がんを発症して治療中だったり、過去にがんを患った人が一日30分歩いたりヨガをしたりすると、体の疲れが減り、がん細胞の拡散やがんの再発リスクを下げるという研究結果が出た。
まず、米国ロチェスター大学医学センターの研究チームは、ヨガががんを誘発する炎症に及ぼす影響を調べる研究を実施した。そのため研究チームは、米国全域でここ2カ月から5年の間にがんの治療を受けた経験がある、平均年齢56歳のがん患者500人余りを選抜した。その後、二つのグループに分け、4週間にわたり週2回、それぞれ75分ずつヨガをしたり、講義を聞いたりするようにし、引き続き血液検査を受けさせた。
研究の結果、ヨガをしたグループが講義を聞いたグループに比べ、炎症を指し示す表示のレベルが顕著に低かった。専門家たちは、炎症ががんを誘発し腫瘍を大きくし、がん細胞を全身に転移させる主な要因になり得るとみている。研究チームは「今回の研究は、ヨガががんサバイバーの炎症をかなり減らすという点があらわれている」とした上で「医師たちは、がん患者に対するヨガの処方を考慮しなければならない」と主張した。
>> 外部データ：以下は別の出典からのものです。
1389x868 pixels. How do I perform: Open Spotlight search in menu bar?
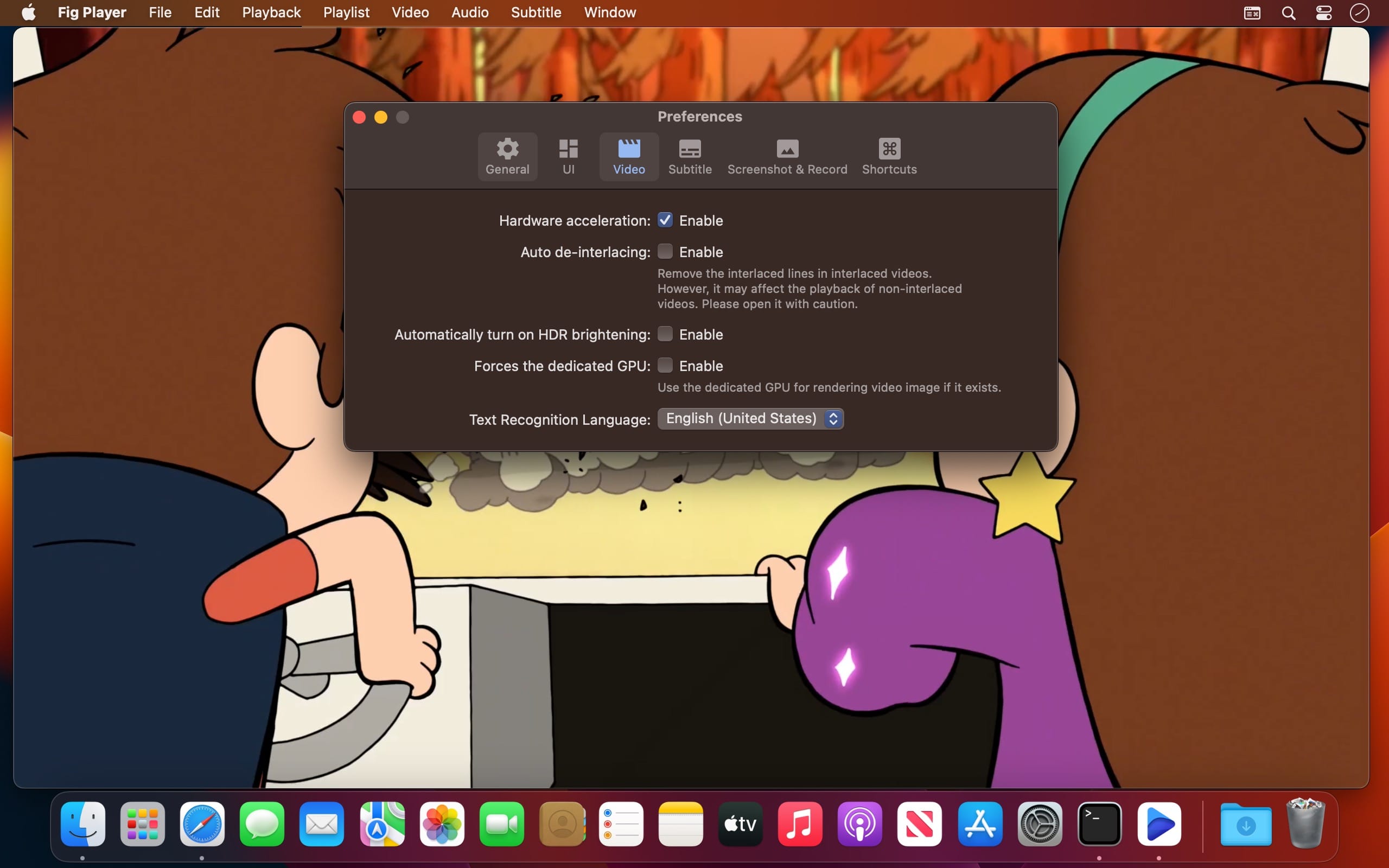click(x=1288, y=12)
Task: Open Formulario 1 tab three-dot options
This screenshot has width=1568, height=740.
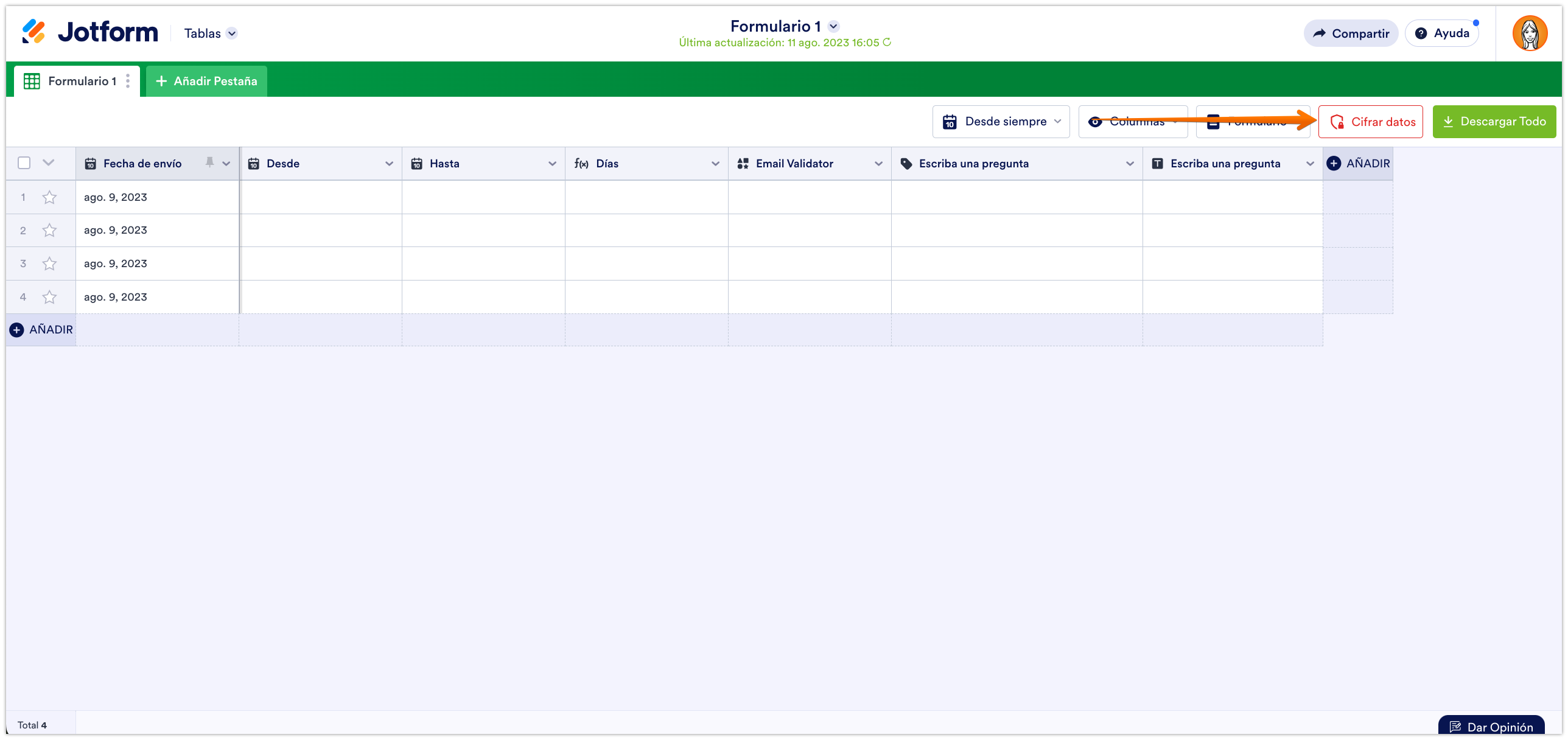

ヨガが体の疲労と人生の質に影響を及ぼすという研究結果もある。この研究もまた、ロチェスター大学医学センターの研究チームが、60歳以上のがん患者173人を二つのグループに分け、1カ月間にわたり毎週2回、75分ずつヨガをしたり、健康関連の講義を聞いたりするようにした。その結果、ヨガをした方が疲労感が少なく、人生の質を維持するのにより効果的だったことが分かった。
また、がん患者がじっとしているよりは活動的に動く方が死亡率を下げるのに役立つ。ブラジルのインスティチュート・デ・メディシナ・インテグラルの研究チームが6年間にわたり、ブラジルのがん患者2600人を対象に比較観察した結果、毎週5日間、一日に最低30分歩く「活動型」がん患者の生存率は90%、体をあまり動かさず生活する「定住型」がん患者の生存率は74%だった。研究著者のリマ博士は「がん患者はどんな手を使ってでも、長時間座っていたり、横になっていることを避け、少しでも動くことで生存率を高めることができる」と話している。
なお、今回の三つの研究結果は、世界最大規模のがん関連会議「米国臨床腫瘍学会(ASCO)」年次会議で最近報告された。